Segment Open

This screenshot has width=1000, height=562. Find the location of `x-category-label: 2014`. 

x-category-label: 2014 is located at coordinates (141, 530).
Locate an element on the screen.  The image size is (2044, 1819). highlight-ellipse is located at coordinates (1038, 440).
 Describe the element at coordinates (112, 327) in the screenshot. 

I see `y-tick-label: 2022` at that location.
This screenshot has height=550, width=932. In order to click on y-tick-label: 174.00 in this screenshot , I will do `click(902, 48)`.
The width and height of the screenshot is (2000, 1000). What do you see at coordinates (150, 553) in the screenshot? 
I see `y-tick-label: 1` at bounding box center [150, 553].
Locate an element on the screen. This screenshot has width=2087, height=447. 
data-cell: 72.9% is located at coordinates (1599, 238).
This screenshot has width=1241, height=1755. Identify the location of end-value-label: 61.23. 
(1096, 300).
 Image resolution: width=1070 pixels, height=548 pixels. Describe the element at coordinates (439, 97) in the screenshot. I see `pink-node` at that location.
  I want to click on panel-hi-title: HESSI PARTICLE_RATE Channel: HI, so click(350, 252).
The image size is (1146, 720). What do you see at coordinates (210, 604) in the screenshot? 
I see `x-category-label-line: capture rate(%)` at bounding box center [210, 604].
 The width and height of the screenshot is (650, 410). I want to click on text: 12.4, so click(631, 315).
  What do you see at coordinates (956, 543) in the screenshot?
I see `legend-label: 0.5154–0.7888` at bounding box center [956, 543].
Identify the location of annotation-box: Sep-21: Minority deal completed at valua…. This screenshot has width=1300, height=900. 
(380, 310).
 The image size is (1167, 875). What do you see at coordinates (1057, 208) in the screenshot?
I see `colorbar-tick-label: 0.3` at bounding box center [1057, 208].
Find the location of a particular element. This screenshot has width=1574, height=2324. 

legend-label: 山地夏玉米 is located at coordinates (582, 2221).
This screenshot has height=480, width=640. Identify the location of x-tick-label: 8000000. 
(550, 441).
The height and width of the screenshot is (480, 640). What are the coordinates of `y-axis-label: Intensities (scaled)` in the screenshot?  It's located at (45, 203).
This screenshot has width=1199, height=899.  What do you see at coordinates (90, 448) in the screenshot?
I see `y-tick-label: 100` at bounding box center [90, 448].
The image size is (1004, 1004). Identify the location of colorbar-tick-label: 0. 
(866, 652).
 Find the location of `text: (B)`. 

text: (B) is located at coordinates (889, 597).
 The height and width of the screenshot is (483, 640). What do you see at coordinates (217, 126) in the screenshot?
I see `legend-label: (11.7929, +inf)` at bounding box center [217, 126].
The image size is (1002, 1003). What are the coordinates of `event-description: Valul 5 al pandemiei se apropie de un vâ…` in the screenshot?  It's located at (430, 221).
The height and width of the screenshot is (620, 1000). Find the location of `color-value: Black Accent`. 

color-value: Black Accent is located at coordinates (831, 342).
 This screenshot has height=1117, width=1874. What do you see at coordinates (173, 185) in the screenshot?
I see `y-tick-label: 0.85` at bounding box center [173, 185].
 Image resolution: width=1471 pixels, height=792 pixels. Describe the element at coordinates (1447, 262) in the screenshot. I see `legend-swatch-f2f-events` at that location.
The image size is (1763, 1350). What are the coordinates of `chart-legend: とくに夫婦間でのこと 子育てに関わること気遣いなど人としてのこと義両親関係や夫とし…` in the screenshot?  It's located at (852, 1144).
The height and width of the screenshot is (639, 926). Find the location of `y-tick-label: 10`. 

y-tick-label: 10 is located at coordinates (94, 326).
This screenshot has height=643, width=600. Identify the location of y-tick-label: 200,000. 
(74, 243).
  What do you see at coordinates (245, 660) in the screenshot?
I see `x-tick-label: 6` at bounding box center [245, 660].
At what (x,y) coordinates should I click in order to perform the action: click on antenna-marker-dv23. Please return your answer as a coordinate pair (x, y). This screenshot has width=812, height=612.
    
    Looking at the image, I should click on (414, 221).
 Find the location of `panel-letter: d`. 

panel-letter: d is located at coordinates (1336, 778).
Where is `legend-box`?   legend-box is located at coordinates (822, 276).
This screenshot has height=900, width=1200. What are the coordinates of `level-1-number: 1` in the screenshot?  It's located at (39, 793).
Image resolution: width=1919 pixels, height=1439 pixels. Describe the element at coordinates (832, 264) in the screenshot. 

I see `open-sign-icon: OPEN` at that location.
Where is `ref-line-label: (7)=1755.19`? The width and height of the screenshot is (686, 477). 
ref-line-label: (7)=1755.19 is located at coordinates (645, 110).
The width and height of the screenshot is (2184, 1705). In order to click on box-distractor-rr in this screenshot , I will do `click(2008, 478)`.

Segment Closed

Reproduce every one of the lines above verbatim, with no changes of any kind.

**Solved problem:**
This screenshot has width=1000, height=562. Find the location of `x-category-label: 2014`. 

x-category-label: 2014 is located at coordinates (141, 530).
Locate an element on the screen.  The image size is (2044, 1819). highlight-ellipse is located at coordinates (1038, 440).
 Describe the element at coordinates (112, 327) in the screenshot. 

I see `y-tick-label: 2022` at that location.
This screenshot has height=550, width=932. In order to click on y-tick-label: 174.00 in this screenshot , I will do `click(902, 48)`.
The width and height of the screenshot is (2000, 1000). What do you see at coordinates (150, 553) in the screenshot? 
I see `y-tick-label: 1` at bounding box center [150, 553].
Locate an element on the screen. This screenshot has width=2087, height=447. 
data-cell: 72.9% is located at coordinates (1599, 238).
This screenshot has width=1241, height=1755. Identify the location of end-value-label: 61.23. 
(1096, 300).
 Image resolution: width=1070 pixels, height=548 pixels. Describe the element at coordinates (439, 97) in the screenshot. I see `pink-node` at that location.
  I want to click on panel-hi-title: HESSI PARTICLE_RATE Channel: HI, so click(350, 252).
The image size is (1146, 720). What do you see at coordinates (210, 604) in the screenshot? 
I see `x-category-label-line: capture rate(%)` at bounding box center [210, 604].
 The width and height of the screenshot is (650, 410). I want to click on text: 12.4, so click(631, 315).
  What do you see at coordinates (956, 543) in the screenshot?
I see `legend-label: 0.5154–0.7888` at bounding box center [956, 543].
Identify the location of annotation-box: Sep-21: Minority deal completed at valua…. This screenshot has width=1300, height=900. 
(380, 310).
 The image size is (1167, 875). What do you see at coordinates (1057, 208) in the screenshot?
I see `colorbar-tick-label: 0.3` at bounding box center [1057, 208].
Find the location of a particular element. This screenshot has width=1574, height=2324. 

legend-label: 山地夏玉米 is located at coordinates (582, 2221).
This screenshot has height=480, width=640. Identify the location of x-tick-label: 8000000. 
(550, 441).
The height and width of the screenshot is (480, 640). What are the coordinates of `y-axis-label: Intensities (scaled)` in the screenshot?  It's located at (45, 203).
This screenshot has width=1199, height=899.  What do you see at coordinates (90, 448) in the screenshot?
I see `y-tick-label: 100` at bounding box center [90, 448].
The image size is (1004, 1004). Identify the location of colorbar-tick-label: 0. 
(866, 652).
 Find the location of `text: (B)`. 

text: (B) is located at coordinates (889, 597).
 The height and width of the screenshot is (483, 640). What do you see at coordinates (217, 126) in the screenshot?
I see `legend-label: (11.7929, +inf)` at bounding box center [217, 126].
The image size is (1002, 1003). What are the coordinates of `event-description: Valul 5 al pandemiei se apropie de un vâ…` in the screenshot?  It's located at (430, 221).
The height and width of the screenshot is (620, 1000). Find the location of `color-value: Black Accent`. 

color-value: Black Accent is located at coordinates (831, 342).
 This screenshot has height=1117, width=1874. What do you see at coordinates (173, 185) in the screenshot?
I see `y-tick-label: 0.85` at bounding box center [173, 185].
 Image resolution: width=1471 pixels, height=792 pixels. Describe the element at coordinates (1447, 262) in the screenshot. I see `legend-swatch-f2f-events` at that location.
The image size is (1763, 1350). What are the coordinates of `chart-legend: とくに夫婦間でのこと 子育てに関わること気遣いなど人としてのこと義両親関係や夫とし…` in the screenshot?  It's located at (852, 1144).
The height and width of the screenshot is (639, 926). Find the location of `y-tick-label: 10`. 

y-tick-label: 10 is located at coordinates (94, 326).
This screenshot has height=643, width=600. Identify the location of y-tick-label: 200,000. 
(74, 243).
  What do you see at coordinates (245, 660) in the screenshot?
I see `x-tick-label: 6` at bounding box center [245, 660].
At what (x,y) coordinates should I click in order to perform the action: click on antenna-marker-dv23. Please return your answer as a coordinate pair (x, y). This screenshot has width=812, height=612.
    
    Looking at the image, I should click on (414, 221).
 Find the location of `panel-letter: d`. 

panel-letter: d is located at coordinates (1336, 778).
Where is `legend-box`?   legend-box is located at coordinates (822, 276).
This screenshot has height=900, width=1200. What are the coordinates of `level-1-number: 1` in the screenshot?  It's located at (39, 793).
Image resolution: width=1919 pixels, height=1439 pixels. Describe the element at coordinates (832, 264) in the screenshot. 

I see `open-sign-icon: OPEN` at that location.
Where is `ref-line-label: (7)=1755.19`? The width and height of the screenshot is (686, 477). 
ref-line-label: (7)=1755.19 is located at coordinates (645, 110).
The width and height of the screenshot is (2184, 1705). In order to click on box-distractor-rr in this screenshot , I will do `click(2008, 478)`.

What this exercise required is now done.